L’European Movement International (EMI) organisait jeudi 18 février une conférence-débat sur la situation politique en Pologne, suite à la montée au pouvoir, en 2015, du parti Droit et Justice (PiS). Le parti conservateur fondé par les frères Kaczynski a beaucoup fait parler de lui, notamment après la modification de plusieurs lois en matière de justice mais surtout suite à son intervention dans l’organisation des médias polonais.
C’est en tant que membre du parti Plateforme Civique et en sa qualité d’ancien conseiller économique du Président lituanien Valdas Adamkus, que Marcin Swiecicki répond aux questions du Bruxelles Bondy Blog.
Aux dernières élections législatives, les Polonais ont plébiscité un parti plutôt eurosceptique, le parti Droit et Justice (PiS). Auparavant, la majorité était détenue par le parti Plateforme Civique, un parti europhile. Comment expliquez-vous ce revirement politique ?
Vous savez, PiS n’est pas aussi eurosceptique que certains autres partis politiques européens. Ils sont en faveur du maintien de la Pologne dans l’Union européenne, mais voudraient limiter l’intégration du pays au sein de l’Union. Ils sont davantage en faveur d’une Europe de nations, où chaque Etat membre est un état souverain. Ils veulent rester dans l’UE, notamment parce que la Pologne bénéficie de fonds mais aussi en raison de son appartenance à la zone Schengen.
Jusqu’en juin prochain, la question du Brexit va être au centre de nombreuses discussions. Si le Royaume-Uni venait à quitter l’UE, qu’adviendrait-il de la Pologne ? Pourrait-elle suivre cette voie ?
Non. Evidemment, je ne partage pas l’avis du parti au pouvoir en Pologne. PiS voudrait éloigner la Pologne de ce qu’ils appellent l’Europe mainstream, à savoir se distancier de pays comme la France ou l’Allemagne. Ce ne serait pas raisonnable, surtout avec Poutine de l’autre côté de la frontière. Par exemple, si nous voulons aider l’Ukraine, nous pouvons le faire avec l’aide de cette Europe mainstream. Ce ne serait pas possible avec [des pays comme la Hongrie et] Viktor Orban, qui est un ami de Poutine. Sortir de l’Europe n’est pas du tout à l’ordre du jour. Peu importe ce qui sera décidé au Royaume-Uni.

Matériel rassemblé:
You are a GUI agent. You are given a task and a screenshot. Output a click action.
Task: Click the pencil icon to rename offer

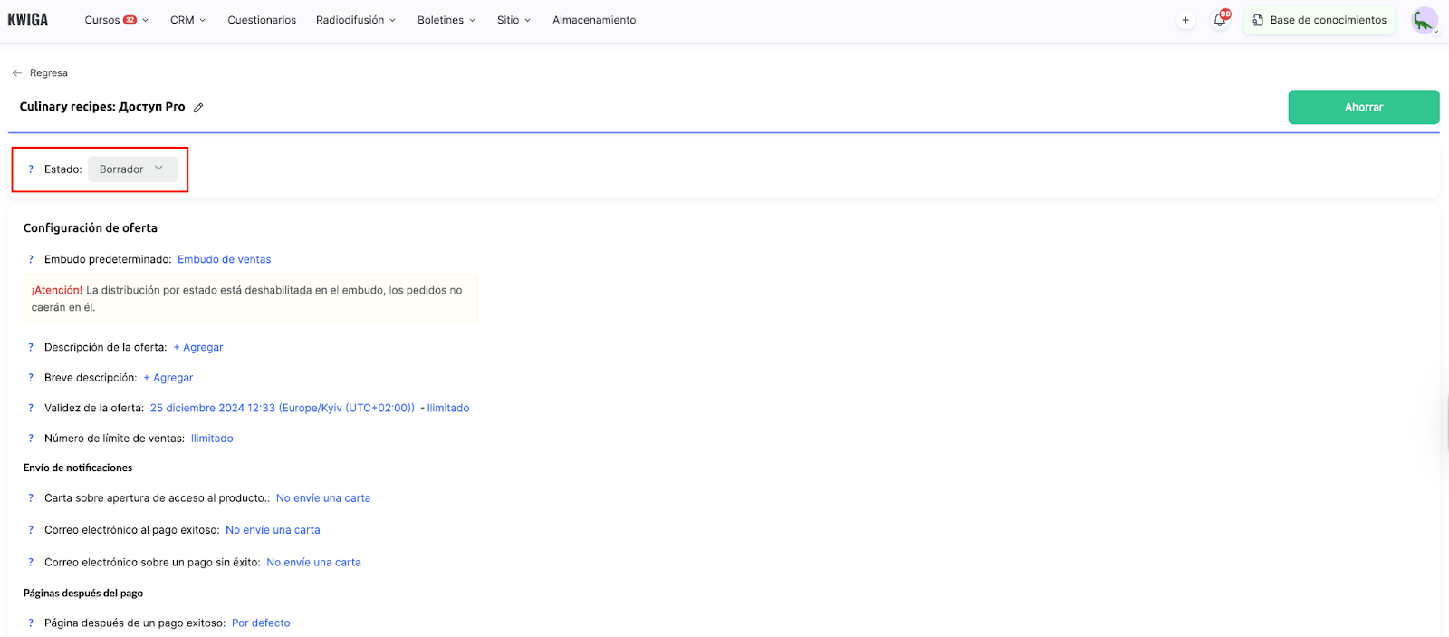(198, 108)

Consignes d'exercice:
A - Indiquez si chacune des affirmations suivantes concorde avec l'entretien sur la situation politique en Pologne, en citant à l'identique les mots du texte qui tranchent : (i) la conférence-débat de l'EMI s'est tenue un jeudi 18 février ; (ii) d'après Marcin Swiecicki, le PiS veut faire sortir la Pologne de l'Union européenne ; (iii) avant les dernières élections législatives, la majorité appartenait au parti Plateforme Civique.
B - Dans l'entretien sur la situation politique en Pologne, quelle fonction Marcin Swiecicki a-t-il occupée auprès de Valdas Adamkus ?
C - Poursuivez l'entretien sur la situation politique en Pologne à la suite de sa dernière phrase.

Corrigé:
A -
(i) Oui : « L’European Movement International (EMI) organisait jeudi 18 février une conférence-débat sur la situation politique en Pologne ».
(ii) Non : « Ils sont en faveur du maintien de la Pologne dans l’Union européenne ».
(iii) Oui : « Auparavant, la majorité était détenue par le parti Plateforme Civique ».

B - Il a été le conseiller économique du Président lituanien Valdas Adamkus.

C -
Êtes-vous d’accord avec l’affirmation suivante : « interférer dans la gestion des médias est une menace pour leur indépendance et la démocratie » ?
Oui je suis tout à fait d’accord. Aujourd’hui, le problème en Pologne se pose au niveau des médias publics. Ils sont toujours puissants, en particulier la radio et la télévision, mais ils sont devenus des médias d’Etat, des médias au service d’un parti. Ils prétendent offrir une couverture indépendante de l’actualité, offrir un droit de réponse à l’opposition mais la sélection des sujets suit une ligne éditoriale pro-gouvernementale.
En observant la situation aujourd’hui en Pologne, comment imaginez-vous le pays dans quelques années ?
Nous [le parti Plateforme Civique, ndlr] comptons les jours et les mois jusqu’aux prochaines élections, dans trois ans et huit mois. Ce ne sera pas facile, mais j’espère que le parti Droit et Justice perdra la majorité aux prochains scrutins. Aujourd’hui, ils font preuve d’une sorte de corruption économique. Ils ont fait de nombreuses promesses dont celle de baisser l’âge de la retraite. Cela aura des conséquences dans dix ou vingt ans, pas tout de suite. C’est dangereux pour l’économie car ils risquent d’augmenter la dette nationale. Mais c’est une façon de récolter des voix aux prochaines élections.
Vous avez mentionné la corruption. Concrètement, qu’entendez-vous par là ?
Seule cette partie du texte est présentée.